Supplied material:
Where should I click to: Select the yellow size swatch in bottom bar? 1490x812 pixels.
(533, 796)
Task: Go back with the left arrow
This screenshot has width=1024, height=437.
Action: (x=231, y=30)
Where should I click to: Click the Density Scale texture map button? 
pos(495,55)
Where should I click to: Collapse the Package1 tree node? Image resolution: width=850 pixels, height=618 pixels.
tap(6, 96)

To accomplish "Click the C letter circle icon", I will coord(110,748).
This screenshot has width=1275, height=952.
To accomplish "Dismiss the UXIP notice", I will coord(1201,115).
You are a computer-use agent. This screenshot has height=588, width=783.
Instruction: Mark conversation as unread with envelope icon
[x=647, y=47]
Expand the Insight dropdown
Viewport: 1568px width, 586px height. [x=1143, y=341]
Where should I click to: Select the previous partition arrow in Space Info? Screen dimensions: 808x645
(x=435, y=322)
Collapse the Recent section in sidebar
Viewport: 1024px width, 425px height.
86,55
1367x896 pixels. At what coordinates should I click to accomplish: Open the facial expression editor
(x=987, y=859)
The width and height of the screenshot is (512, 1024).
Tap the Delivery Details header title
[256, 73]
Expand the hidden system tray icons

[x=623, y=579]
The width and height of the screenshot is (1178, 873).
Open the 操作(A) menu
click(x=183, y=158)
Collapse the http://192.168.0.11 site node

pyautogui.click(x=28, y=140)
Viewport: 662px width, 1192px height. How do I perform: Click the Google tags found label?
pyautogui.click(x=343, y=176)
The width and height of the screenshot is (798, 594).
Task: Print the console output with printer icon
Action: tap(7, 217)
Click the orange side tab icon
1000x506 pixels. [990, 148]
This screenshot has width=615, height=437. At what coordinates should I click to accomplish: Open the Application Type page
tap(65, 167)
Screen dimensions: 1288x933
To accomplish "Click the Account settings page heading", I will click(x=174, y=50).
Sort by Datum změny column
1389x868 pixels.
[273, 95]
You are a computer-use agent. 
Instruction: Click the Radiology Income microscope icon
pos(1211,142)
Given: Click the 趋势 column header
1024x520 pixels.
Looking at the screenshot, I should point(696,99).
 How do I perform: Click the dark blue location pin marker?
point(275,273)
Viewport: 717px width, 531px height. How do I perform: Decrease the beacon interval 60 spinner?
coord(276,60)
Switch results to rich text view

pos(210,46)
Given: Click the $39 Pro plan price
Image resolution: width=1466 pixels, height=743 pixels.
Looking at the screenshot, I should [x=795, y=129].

Exercise: Write out only the lines that run from the line containing "Where should I click to: Click" through the line containing "Screen dimensions: 1288x933", both included, exactly as they appear above.

Task result:
Where should I click to: Click the Density Scale texture map button? 
pos(495,55)
Where should I click to: Collapse the Package1 tree node? Image resolution: width=850 pixels, height=618 pixels.
tap(6, 96)

To accomplish "Click the C letter circle icon", I will coord(110,748).
This screenshot has width=1275, height=952.
To accomplish "Dismiss the UXIP notice", I will coord(1201,115).
You are a computer-use agent. This screenshot has height=588, width=783.
Instruction: Mark conversation as unread with envelope icon
[x=647, y=47]
Expand the Insight dropdown
Viewport: 1568px width, 586px height. [x=1143, y=341]
Where should I click to: Select the previous partition arrow in Space Info? Screen dimensions: 808x645
(x=435, y=322)
Collapse the Recent section in sidebar
Viewport: 1024px width, 425px height.
86,55
1367x896 pixels. At what coordinates should I click to accomplish: Open the facial expression editor
(x=987, y=859)
The width and height of the screenshot is (512, 1024).
Tap the Delivery Details header title
[256, 73]
Expand the hidden system tray icons

[x=623, y=579]
The width and height of the screenshot is (1178, 873).
Open the 操作(A) menu
click(x=183, y=158)
Collapse the http://192.168.0.11 site node

pyautogui.click(x=28, y=140)
Viewport: 662px width, 1192px height. How do I perform: Click the Google tags found label?
pyautogui.click(x=343, y=176)
The width and height of the screenshot is (798, 594).
Task: Print the console output with printer icon
Action: tap(7, 217)
Click the orange side tab icon
1000x506 pixels. [990, 148]
This screenshot has width=615, height=437. At what coordinates should I click to accomplish: Open the Application Type page
tap(65, 167)
Screen dimensions: 1288x933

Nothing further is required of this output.